Die Kehrseite gestiegener Zinsen

Chart of the Week

4 min Lesedauer 17.03.2023

Mehr als ein Jahrzehnt mit Niedrig- und Negativzinsen und anderen unkonventionellen geldpolitischen Maßnahmen liegt hinter uns. Während dieser Phase verwiesen Vertreter des Finanzsektors immer wieder darauf, wie die Politik des billigen Geldes den Banken das Zinsergebnis verhagele. Doch mittlerweile haben die Zentralbanken rund um den Globus mit wenigen Ausnahmen die Phase der ultralockeren Geldpolitik hinter sich gelassen – und die Geschäftsbanken können nun sogar die Liquidität, die die Zentralbanken über ein Jahrzehnt lang billig in die Märkte gepumpt haben, wieder zu stattlichen Zinssätzen dort parken. Also alles wieder Friede, Freude, Eierkuchen im Finanzsektor?

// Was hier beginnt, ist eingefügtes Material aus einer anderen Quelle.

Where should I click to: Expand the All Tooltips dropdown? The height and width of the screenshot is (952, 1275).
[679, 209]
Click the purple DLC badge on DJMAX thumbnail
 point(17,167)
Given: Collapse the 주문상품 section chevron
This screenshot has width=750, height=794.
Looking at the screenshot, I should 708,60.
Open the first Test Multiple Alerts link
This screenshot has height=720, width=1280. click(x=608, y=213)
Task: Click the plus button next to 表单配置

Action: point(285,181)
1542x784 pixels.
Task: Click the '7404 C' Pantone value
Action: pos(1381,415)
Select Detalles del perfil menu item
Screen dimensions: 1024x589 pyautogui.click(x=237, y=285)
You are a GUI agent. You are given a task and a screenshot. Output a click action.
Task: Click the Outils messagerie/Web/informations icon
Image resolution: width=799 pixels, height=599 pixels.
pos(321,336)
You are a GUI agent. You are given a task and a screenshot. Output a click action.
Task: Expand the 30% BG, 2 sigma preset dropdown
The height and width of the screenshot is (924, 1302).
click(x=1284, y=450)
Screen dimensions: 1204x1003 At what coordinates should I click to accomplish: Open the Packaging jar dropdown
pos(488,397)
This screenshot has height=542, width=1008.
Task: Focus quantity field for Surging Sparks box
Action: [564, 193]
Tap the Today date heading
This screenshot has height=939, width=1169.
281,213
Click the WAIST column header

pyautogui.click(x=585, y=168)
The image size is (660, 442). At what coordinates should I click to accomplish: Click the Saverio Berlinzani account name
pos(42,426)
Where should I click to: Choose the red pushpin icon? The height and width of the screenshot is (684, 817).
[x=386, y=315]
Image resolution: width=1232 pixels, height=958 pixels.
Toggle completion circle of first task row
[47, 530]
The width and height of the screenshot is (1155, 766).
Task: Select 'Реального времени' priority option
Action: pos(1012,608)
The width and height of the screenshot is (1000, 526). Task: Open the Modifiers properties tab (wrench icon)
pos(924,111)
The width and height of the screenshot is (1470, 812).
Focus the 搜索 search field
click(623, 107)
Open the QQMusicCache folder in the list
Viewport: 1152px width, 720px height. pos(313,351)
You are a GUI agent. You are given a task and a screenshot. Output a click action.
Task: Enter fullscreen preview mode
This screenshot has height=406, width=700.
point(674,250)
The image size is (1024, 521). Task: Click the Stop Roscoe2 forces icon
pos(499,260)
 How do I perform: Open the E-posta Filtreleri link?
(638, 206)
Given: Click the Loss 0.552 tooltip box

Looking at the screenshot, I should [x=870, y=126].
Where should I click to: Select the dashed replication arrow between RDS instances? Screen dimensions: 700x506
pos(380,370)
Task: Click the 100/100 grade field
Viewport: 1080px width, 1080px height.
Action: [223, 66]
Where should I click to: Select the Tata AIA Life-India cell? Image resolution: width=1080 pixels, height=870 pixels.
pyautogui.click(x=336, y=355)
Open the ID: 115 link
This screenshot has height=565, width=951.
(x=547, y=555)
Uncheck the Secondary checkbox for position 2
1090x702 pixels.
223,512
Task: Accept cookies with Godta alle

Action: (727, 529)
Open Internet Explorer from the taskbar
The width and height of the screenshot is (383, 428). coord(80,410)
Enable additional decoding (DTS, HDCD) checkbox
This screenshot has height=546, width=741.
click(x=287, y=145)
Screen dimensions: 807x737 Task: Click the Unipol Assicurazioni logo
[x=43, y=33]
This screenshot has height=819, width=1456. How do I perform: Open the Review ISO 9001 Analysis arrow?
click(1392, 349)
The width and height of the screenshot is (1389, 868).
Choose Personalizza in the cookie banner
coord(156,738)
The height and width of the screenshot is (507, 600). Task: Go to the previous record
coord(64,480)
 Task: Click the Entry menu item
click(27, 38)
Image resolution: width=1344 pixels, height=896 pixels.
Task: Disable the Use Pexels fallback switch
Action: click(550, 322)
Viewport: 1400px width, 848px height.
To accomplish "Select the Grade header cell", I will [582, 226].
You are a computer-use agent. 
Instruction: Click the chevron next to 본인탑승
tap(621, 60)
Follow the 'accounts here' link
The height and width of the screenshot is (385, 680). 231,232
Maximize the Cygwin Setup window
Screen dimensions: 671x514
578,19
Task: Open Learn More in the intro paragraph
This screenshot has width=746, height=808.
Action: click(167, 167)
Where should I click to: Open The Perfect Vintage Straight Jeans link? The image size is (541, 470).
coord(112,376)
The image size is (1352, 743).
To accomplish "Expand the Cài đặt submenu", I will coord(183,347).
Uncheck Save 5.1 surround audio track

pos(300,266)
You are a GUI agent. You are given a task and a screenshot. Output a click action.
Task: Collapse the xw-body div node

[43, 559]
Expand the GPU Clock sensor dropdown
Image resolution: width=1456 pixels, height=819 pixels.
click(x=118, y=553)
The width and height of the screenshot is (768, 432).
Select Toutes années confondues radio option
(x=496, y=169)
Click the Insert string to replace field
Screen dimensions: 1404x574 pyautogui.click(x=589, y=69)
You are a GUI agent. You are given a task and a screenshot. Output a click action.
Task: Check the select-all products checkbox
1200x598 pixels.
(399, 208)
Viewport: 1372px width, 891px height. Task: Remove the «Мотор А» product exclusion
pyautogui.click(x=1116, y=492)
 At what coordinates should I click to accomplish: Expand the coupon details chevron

Nicht ganz, wie die kürzliche Pleite der Silicon Valley Bank aus dem kalifornischen Santa Clara zeigt. Denn das gestiegene Zinsniveau hat auch eine Kehrseite: Anleihen, die während der Niedrigzinsphase aufgelegt und damals unter anderem von Banken als Anlagen gekauft wurden, verlieren gegenüber derzeit begebenen Anleihen mit höheren Zinssätzen an Attraktivität und somit auch an Wert. Einen solchen Verlust musste die SVB aufgrund der Bilanzierungsregeln für zum Verkauf bereitgehaltene Wertpapiere hinnehmen. Zusätzlich geriet die Bank auch auf der Passivseite der Bilanz in Schwierigkeiten, da Kunden – viele davon aus dem Start-up-Tech-Sektor – schon Einlagen abgezogen hatten, um fehlendes Kapital in ihren Unternehmen auszugleichen. Eine geplante Kapitalerhöhung kam nicht mehr zustande, zu viele Anleger hatten bereits das Vertrauen verloren und zogen weiterhin ihre Einlagen ab. Die Einlagensicherungseinrichtung FDIC musste die Geschäfte der Bank übernehmen. Übrigens auch eine Bank, die, anders als z. B. bei den großen europäischen Banken üblich, ihr eigenes Zinsrisiko nicht abgesichert hatte.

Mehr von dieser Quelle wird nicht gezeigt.